# Step 1 - Tokenization

In [3]:
import torch 
import torch.nn as nn
import torch.optim as optim
import math

In [4]:
def tokenize(text, vocab):
    return [vocab.get(word, vocab["<UNK>"]) for word in text.split()]

# text.split - splits the sentences into words
# vocab - creates a dictionary where each word is assigned a number for uniqueness
# vocab.get - if there is no number assigned, it returns as unknown

# Step 2 - Embedding Layers

In [5]:
class Embedding(nn.Module):
    def __init__(self, vocab_size, embedding_dim):
        super(Embedding, self).__init__()
        self.embedding = nn.Embedding(vocab_size,embedding_dim)

    def forward(self, x):
        return self.embedding(x)
    
# we need to convert 0 and 1 that we categorized the above words into vectors to actually extract meanings
# nn.Embedding(vocab_size,embedding_dim) - this code creates a table where each word ID ( the unique number we assigned ) maps to a vector
# embedding_dim - defines the length of each word 
# For Example, if we have words like happy and joy which have similar meaning, they would be assigned similar vectors for the model to understand.
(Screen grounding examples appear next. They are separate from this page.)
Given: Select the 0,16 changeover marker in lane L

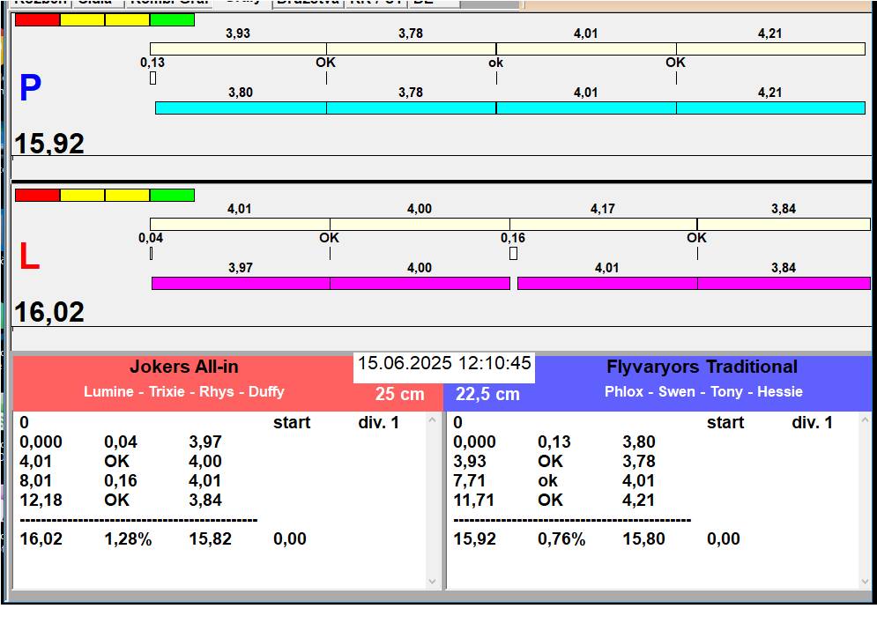Looking at the screenshot, I should tap(513, 254).
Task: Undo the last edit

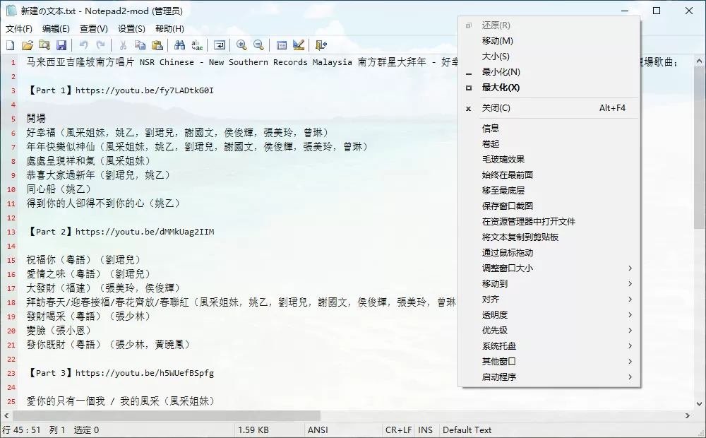Action: click(x=83, y=45)
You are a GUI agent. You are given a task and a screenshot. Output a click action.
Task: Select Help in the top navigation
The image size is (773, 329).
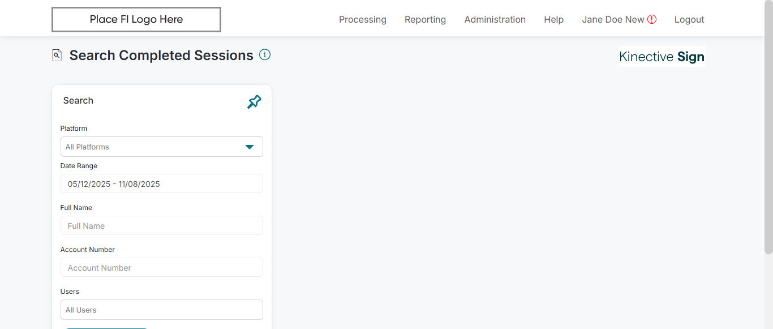coord(553,20)
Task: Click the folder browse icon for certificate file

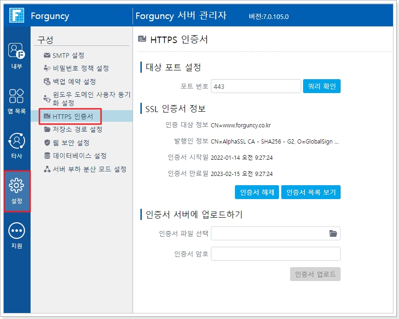Action: tap(333, 234)
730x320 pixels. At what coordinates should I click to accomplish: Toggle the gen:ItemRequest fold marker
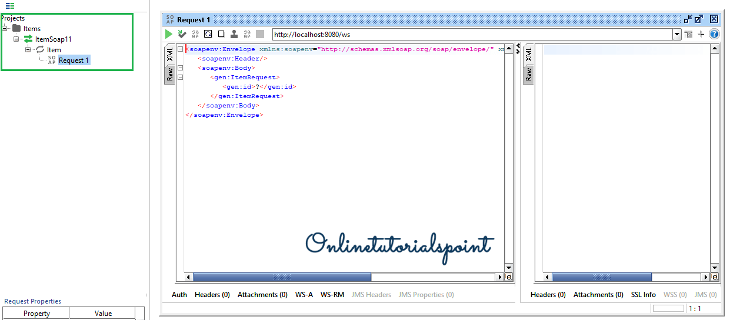180,78
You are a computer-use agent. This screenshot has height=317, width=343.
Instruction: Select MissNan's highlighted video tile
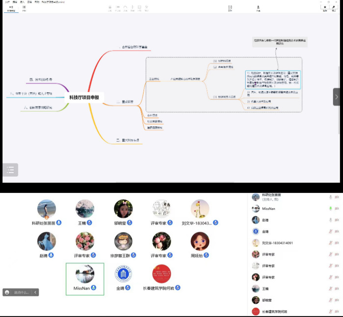point(85,279)
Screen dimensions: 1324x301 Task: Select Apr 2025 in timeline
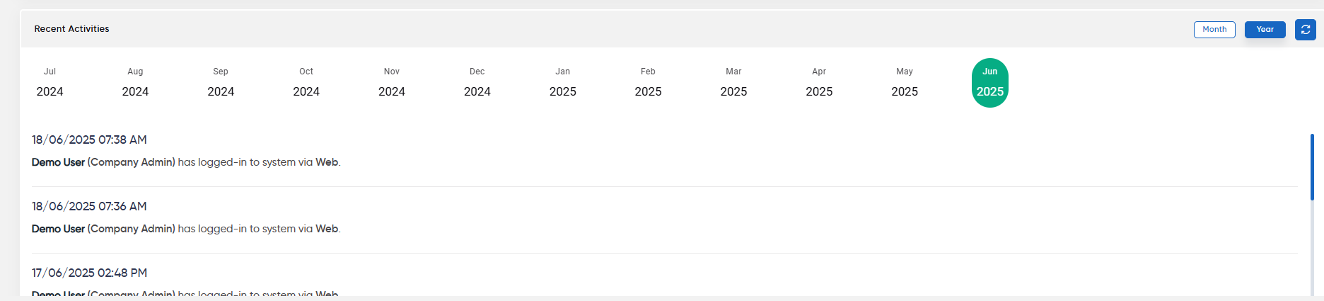point(819,83)
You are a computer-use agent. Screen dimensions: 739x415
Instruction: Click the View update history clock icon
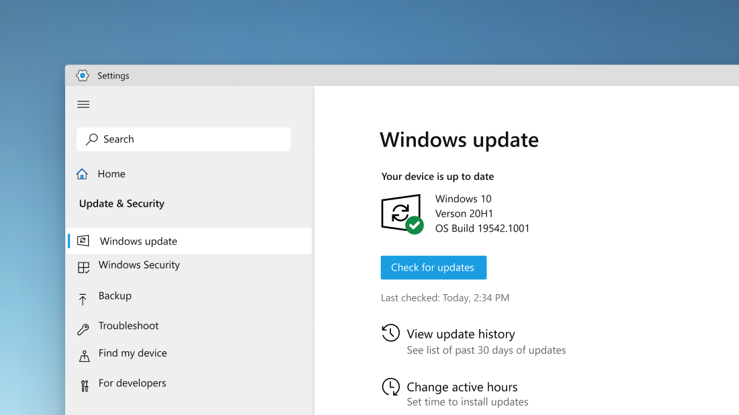click(390, 332)
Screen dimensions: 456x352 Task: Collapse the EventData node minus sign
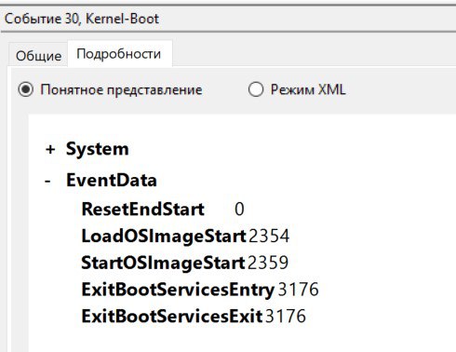coord(47,181)
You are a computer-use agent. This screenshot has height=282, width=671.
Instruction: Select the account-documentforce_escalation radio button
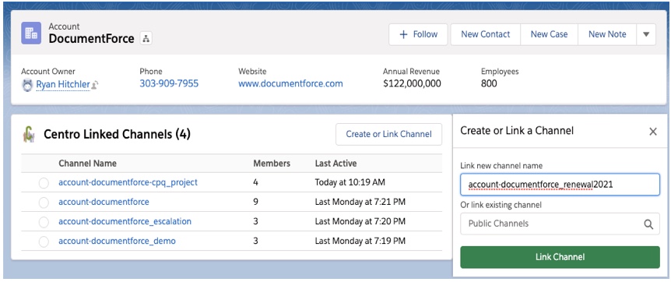click(44, 222)
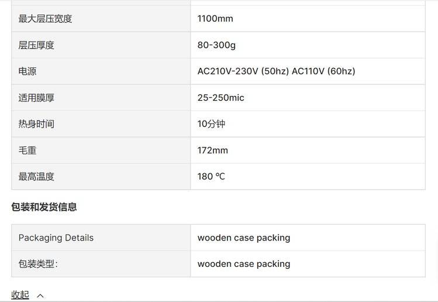438x302 pixels.
Task: Click the 收起 collapse link
Action: coord(20,295)
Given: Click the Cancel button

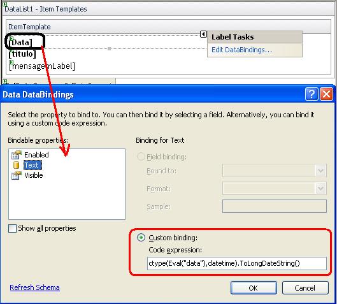Looking at the screenshot, I should click(305, 288).
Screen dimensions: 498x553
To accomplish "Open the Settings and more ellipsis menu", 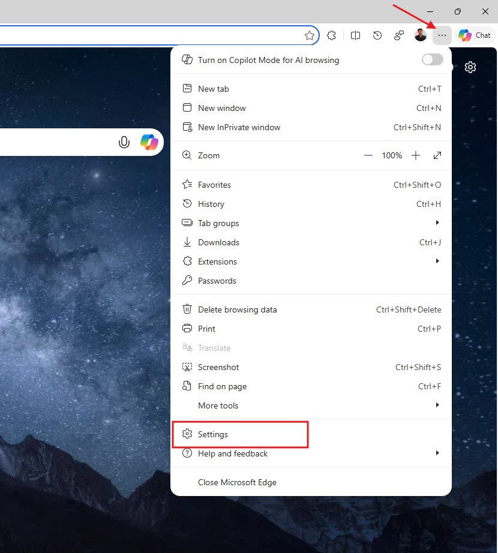I will click(x=442, y=35).
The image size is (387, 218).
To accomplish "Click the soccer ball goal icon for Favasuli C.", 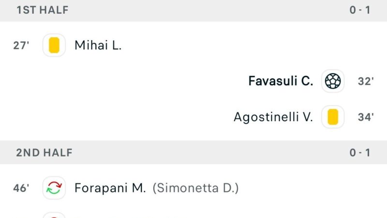I will coord(333,81).
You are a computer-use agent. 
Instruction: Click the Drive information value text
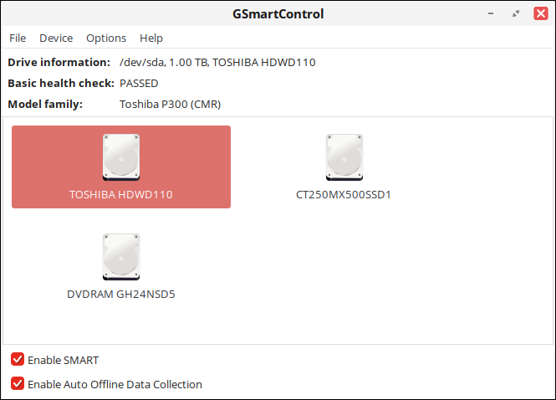pyautogui.click(x=217, y=62)
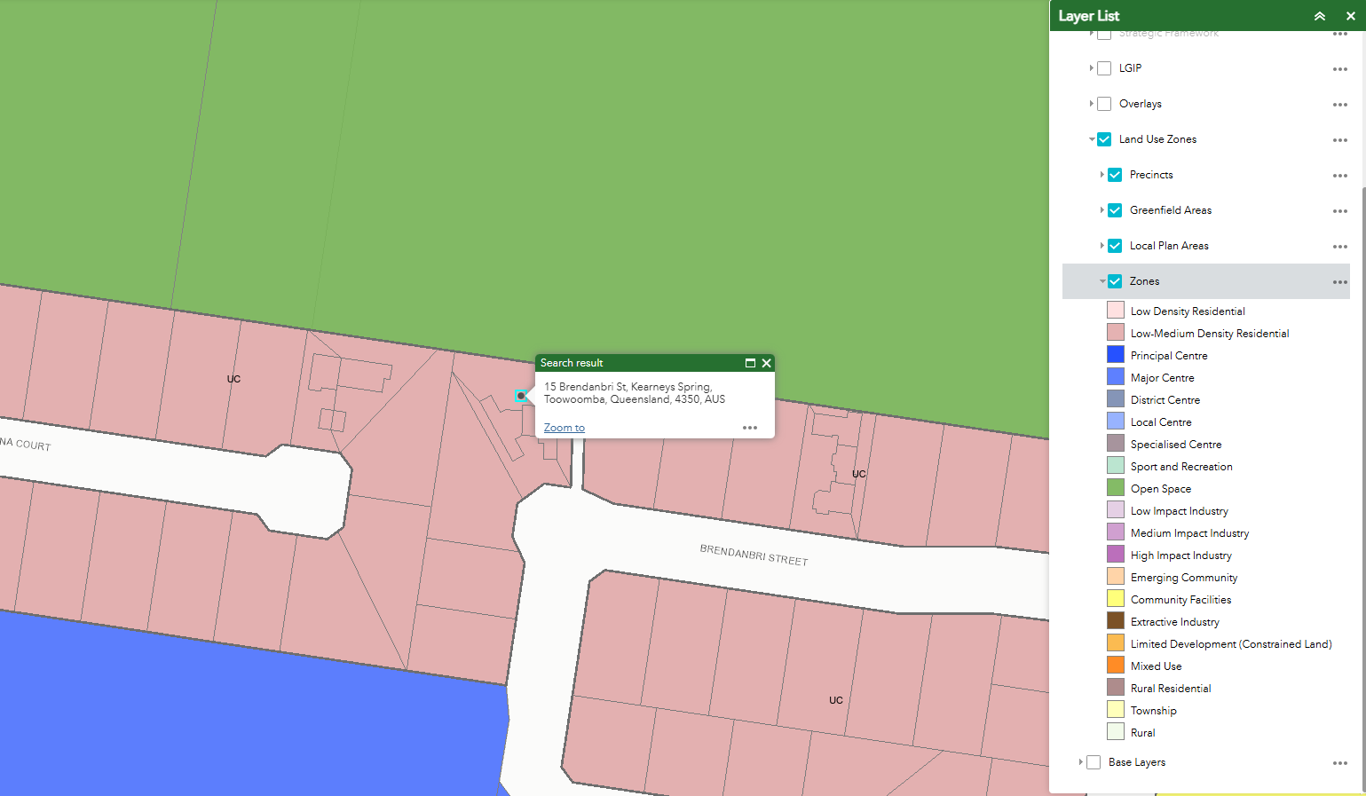Select the Zones layer row label
This screenshot has width=1366, height=796.
coord(1144,281)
# Step 3 - Positional Encoding

In [6]:
class PositionalEncoding(nn.Module):
    def __init__(self, embedding_dim, max_seq_len = 5000):
        super(PositionalEncoding, self).__init__()
        self.embedding_dim = embedding_dim
        pe = torch.zeros(max_seq_len, embedding_dim)
        position = torch.arange(0,max_seq_len,dtype= torch.float).unsqueeze(1)
        div_term = torch.exp(torch.arange(0,embedding_dim, 2).float() * (-math.log(10000.0) / embedding_dim))
        pe[:,0::2] = torch.sin(position * div_term)
        pe[:,1::2] = torch.cos(position * div_term)
        pe = pe.unsqueeze(0).transpose(0,1)
        self.register_buffer('pe',pe)

    def forward(self, x):
        return x + self.pe[:x.size(0), :]
    
# the whole point of positional encoding is that the models don't really understand the order hence we need to encode it
# embedding_dim - it matches the vector size from the embedding layer
# we introduce math(cos and sin) - to create patterns i.e., word 1 would get one pattern and word 2 would get another.

# Step 4 - Self Attention

In [28]:
class SelfAttention(nn.Module):
    def __init__(self, embedding_dim):
        super(SelfAttention, self).__init__()
        self.query = nn.Linear(embedding_dim,embedding_dim)
        self.key = nn.Linear(embedding_dim, embedding_dim)
        self.value = nn.Linear(embedding_dim,embedding_dim)

    def forward(self, x):
        queries = self.query(x)
        keys = self.key(x)
        values = self.value(x)
        d_k = queries.size(-1) 
        scores = torch.bmm(queries, keys.transpose(1,2)) / torch.tensor(d_k, dtype=torch.float32, device=queries.device).sqrt()
        attention_weights = torch.softmax(scores, dim = -1)
        attended_values = torch.bmm(attention_weights, values)
        return attended_values
    
# Self attention mainly helps the model focuses on important words
# if there is an exmaple of - 'The cat is sat on the mat'
# The model would be able to understand that sat relates to cat more than mat

# query, key and value - they are mainly 3 transformations of the input vectors. 
# query - what do i care about; key - what is avaliable; value - what do i take
# scores - it meaures how much each word relates to other word based on the tokenization(vector formation) that we performed earlier.
# attention_weights - it then turns the scores into probabilities ( telling us which word has more probability than the other.)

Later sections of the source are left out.